Dr Seidman: Presently, we don’t have evidence to make this decision, but I understand in the not too distant future we will have some prospective randomized comparisons between paclitaxel and docetaxel. Right now, I can’t give you the evidence-based answer.

Sometimes the symptom of shortness of breath helps me choose between the taxanes. Docetaxel in cumulative doses that exceed 400 to 600 milligrams per meter squared can sometimes lead to a syndrome of fluid retention, including pleural effusion. We started seeing this back in the early 1990s, and the use of corticosteroid premedication has made it much less common. But, in this scenario, I would favor paclitaxel because it would be less likely to confound my assessment of her primary symptom of shortness of breath.

Dr Firstenberg: In general, in a patient who is taxane-naïve, is there any data to suggest whether it’s better to use paclitaxel followed by docetaxel, or the opposite?

Dr Seidman: Is one taxane more active after the other in terms of cross-resistance? I don’t think we know that. But we also don’t necessarily know that answer for steroidal and nonsteroidal aromatase inhibitors, for which there has been a lack of cross-resistance. I wouldn’t select an agent based on that notion.

Dr Love: What would you do if she had a dramatic response to paclitaxel and was doing great after two or three cycles?

Dr Seidman: What is the optimal duration of therapy? Do you treat for some arbitrary number of cycles, stop and observe? Do you treat to the maximum response as assessed by CT scan and stop? Do you treat to the maximum response as assessed by CT scan and then add a few extra cycles? Or do you treat until disease progression, as long as there’s no intolerable toxicity? I tend to do the latter.

The natural history of metastatic breast cancer is to grow, progress and cause death. If I’ve changed that natural history, as long as the treatment is reasonably well-tolerated, my bias is to continue. However, if this woman had, as Dr Wilson presented, estrogen receptor-positive disease, I have the option of backing off and using second-line anti-estrogen therapy.

Dr Love: What schedule of paclitaxel would you use?

Dr Seidman: I am the principal investigator of CALGB-9840, which randomizes patients to weekly dose-dense or conventional paclitaxel every three weeks. We don’t yet know the right answer. Until we do, the practical, logistic issues influence me.

It’s not a major issue for my patients living on East 79th Street to come in for weekly therapy. Weekly therapy, however, for my patients commuting from New Jersey, Connecticut, or Long Island, could be inconvenient, especially in the absence of any randomized Phase III data showing benefit.

Dr Love: For ER-positive disease, you mentioned the strategy of giving chemotherapy to induce response and stabilize the patient and then switching to a hormonal therapy. Let’s say this patient has been treated for four months and is having a good response but with some neurotoxicity. Is that something you would be likely to do?

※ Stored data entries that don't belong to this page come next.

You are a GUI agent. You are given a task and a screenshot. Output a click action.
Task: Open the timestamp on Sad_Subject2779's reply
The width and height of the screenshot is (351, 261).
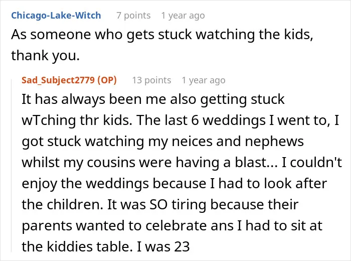[x=204, y=80]
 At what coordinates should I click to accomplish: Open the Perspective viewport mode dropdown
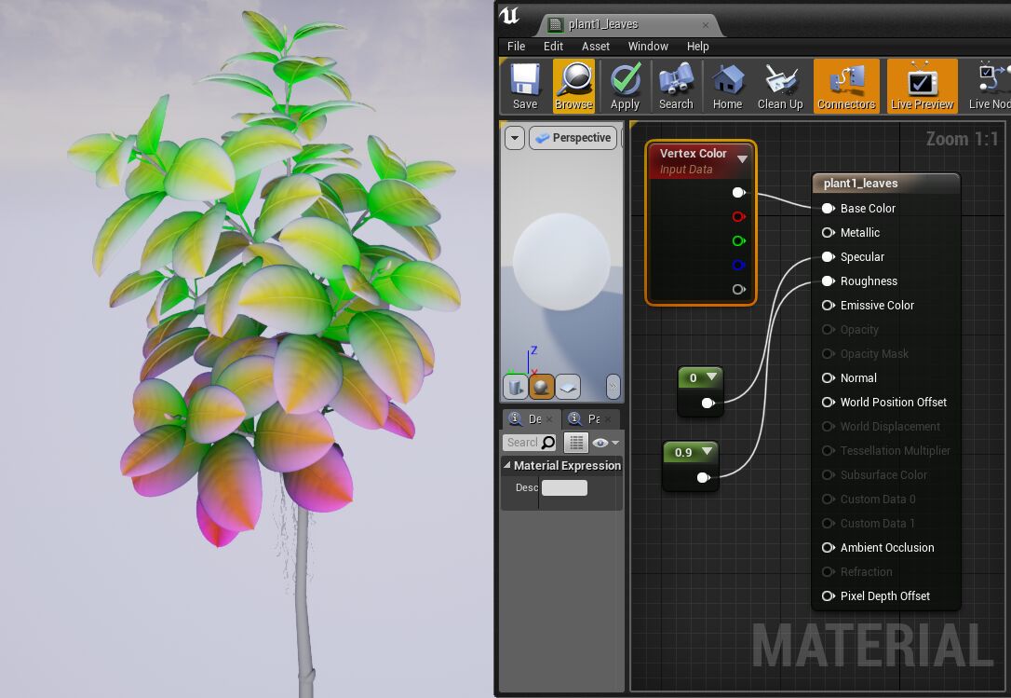tap(573, 137)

Dr Seidman: Absolutely. I think the best thing we can do for patients with potentially hormone-sensitive breast cancer is to give them antiestrogen therapy. The only thing in this scenario that pushed me to cytotoxic chemotherapy was the more symptomatic, aggressive profile you illustrated. I would welcome the first opportunity to back off of chemotherapy and to start an aromatase inhibitor.

Dr Love: Now, for example, let’s make this woman HER2-positive by FISH, with lymphangitic disease and severe shortness of breath. Debu, how would you treat her?

Dr Tripathy: I would certainly use trastuzumab therapy in this situation. We know that it improves the response rate, quality of life, duration of response and survival when used in combination with chemotherapy compared to chemotherapy alone.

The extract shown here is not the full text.